Turns out that said lord is a rather portly German with a greying moustache, piercing deepset eyes and a nice line in blue boiler suits.  He welcomed me to his domain with evident relish, exclaiming, aha at last we meet formally, Frau Marriott!! (In this theatre everyone says hello to everyone else, even if they don't know them from Adam.  (Which I bet freaks out a lot of visitors from less friendly parts of Germany and even the world.)  Ergo we'd said hello a few times, but somehow I'd never been to the world underneath the stage.  In fact it took a few panicked moments once the call came to start the rehearsal on the... rats I don't even know what it is in English!! Unterbühne in German - under-stage... before I remembered a narrow door by the side of the stage manager's desk into which one occasionally sees conductors disappearing.  I tentatively opened it, trod carefully down a dark staircase and entered a new world.

My new friend was so proud of his domain.  He explained about there being four separate podia (do I mean podia?  Each is a podium.  Pretty certain I do.  Greek comes to mind.), which can be operated separately or together.  They sink to a depth of two metres and rise even further than that.  He said a lot more technical stuff which I either didn't understand (things to do with cool machines, I think) or which passed me by completely because I was so enthralled with the feeling of being in a different world.  The light was not the same as above, there are gates and rules and occasionally shuddering movement...

And these things are available in theatres such as this, and are not used as much as (in my opinion) they should be.

I have been having an ongoing discussion with a friend of mine about production values, 
stage interpretations which differ from those specified by the composer, the loss of grandeur on the stage etc etc.  It's a good discussion.  There are lots of common points.  We both regret the lack of beauty on today's opera stage.  

And while she openly laments the rich costumes and lush staging of years gone by, for me it's something of a guilty pleasure.  I can, as a performer, see why it might have become too much, in the years of, say, Visconti productions.  Whatever you were trying to express would have been so easily overcome by your beautiful and overwhelming dress and surroundings.  Most of me, artistically speaking, would rather communicate frankly and directly with the audience.  However a little bit of me also yearns to wear a pretty dress.  In this day and age, that's pretty much inadmissible.  Shame!

Because yes, moving away from the sequins and glitter and surface was a good thing; however we have in most cases thrown the baby out with the bathwater.  If the public has NOTHING to focus on but a poor bloody performer in a modern cheap-looking nightie for twenty minutes of Mad Scene, with a background of nothing but scaffolding, have the directors no idea of just how much stress that particular performer is now under?  Alone, they have to provide the interest of the background, the costumes, any other players in the scene.  Been there, done that, had my batteries totally drained.

Some of the most powerful productions I have ever seen have been modern interpretations.  However many have denied the necessity of beauty.  And that, for me, negates their worth as art.  Beauty is powerful in a way we seldom allow nowadays.  A direct line to the soul.  Perhaps the most  beautiful production I ever saw was Strauss's Die Frau ohen Schatten, with stage sets by David Hockney.  Immaterial, non-referential, and totally relevant.

Were there a movement to bring the beauty back into opera in our time, I would gladly join it.  (It's not likely to happen.  We're really a community of cats who walk alone.  Not terribly compatible with political movements.)  Meanwhile.
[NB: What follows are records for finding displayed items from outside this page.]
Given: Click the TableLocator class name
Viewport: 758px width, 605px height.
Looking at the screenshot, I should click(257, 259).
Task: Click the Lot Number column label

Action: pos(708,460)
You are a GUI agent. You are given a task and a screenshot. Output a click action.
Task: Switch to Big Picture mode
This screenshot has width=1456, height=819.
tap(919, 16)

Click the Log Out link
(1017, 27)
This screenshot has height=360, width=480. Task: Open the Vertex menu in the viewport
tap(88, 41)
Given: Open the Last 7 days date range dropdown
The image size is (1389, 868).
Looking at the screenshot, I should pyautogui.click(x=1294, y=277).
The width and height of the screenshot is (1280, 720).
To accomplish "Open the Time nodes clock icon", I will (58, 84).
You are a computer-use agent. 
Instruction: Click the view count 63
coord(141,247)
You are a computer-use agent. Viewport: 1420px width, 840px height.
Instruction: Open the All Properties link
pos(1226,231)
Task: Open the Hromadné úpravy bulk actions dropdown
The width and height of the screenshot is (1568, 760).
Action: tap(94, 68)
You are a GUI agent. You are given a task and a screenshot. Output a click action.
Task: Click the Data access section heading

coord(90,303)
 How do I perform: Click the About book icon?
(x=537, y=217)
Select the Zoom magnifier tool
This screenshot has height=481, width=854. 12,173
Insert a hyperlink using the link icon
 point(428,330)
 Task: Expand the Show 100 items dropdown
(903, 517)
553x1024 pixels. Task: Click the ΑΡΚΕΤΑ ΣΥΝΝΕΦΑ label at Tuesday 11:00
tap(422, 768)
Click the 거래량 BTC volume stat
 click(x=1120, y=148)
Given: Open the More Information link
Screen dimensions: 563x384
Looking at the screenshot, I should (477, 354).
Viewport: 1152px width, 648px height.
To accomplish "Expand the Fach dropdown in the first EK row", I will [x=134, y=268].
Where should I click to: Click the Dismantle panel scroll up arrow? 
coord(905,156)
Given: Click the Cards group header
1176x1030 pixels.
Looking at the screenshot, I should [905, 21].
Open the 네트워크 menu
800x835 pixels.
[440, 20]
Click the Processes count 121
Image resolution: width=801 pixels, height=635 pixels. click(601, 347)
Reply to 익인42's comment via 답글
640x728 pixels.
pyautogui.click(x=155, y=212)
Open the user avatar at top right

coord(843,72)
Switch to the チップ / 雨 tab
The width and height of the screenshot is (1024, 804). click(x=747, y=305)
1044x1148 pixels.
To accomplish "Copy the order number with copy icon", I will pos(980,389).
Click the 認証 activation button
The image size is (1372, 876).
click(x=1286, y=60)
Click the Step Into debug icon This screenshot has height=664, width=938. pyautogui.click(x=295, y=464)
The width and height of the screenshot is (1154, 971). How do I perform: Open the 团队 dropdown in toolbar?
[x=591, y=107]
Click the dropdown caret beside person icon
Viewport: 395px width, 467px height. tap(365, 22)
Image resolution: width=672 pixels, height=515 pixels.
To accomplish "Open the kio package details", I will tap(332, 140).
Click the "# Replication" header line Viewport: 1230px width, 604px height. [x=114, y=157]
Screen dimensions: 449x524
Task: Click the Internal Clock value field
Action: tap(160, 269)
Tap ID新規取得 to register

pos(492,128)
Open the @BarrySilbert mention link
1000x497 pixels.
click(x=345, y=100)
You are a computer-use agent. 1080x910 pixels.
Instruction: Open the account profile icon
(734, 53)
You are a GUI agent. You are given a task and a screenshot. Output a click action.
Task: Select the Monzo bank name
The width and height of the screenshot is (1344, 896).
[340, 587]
I shall do what I can to push for the shock of beauty in our modern world.  Supporting, of course, this particular production. Which starts in the dark nothingness of my proudly-introduced underworld as a nostalgic song, rising literally to the present as the older generation (myself included) joins in the song...

Whatever I meant to say about the magic of theatre, I shall elaborate upon later.  QUITE enough meandering words to be going along with!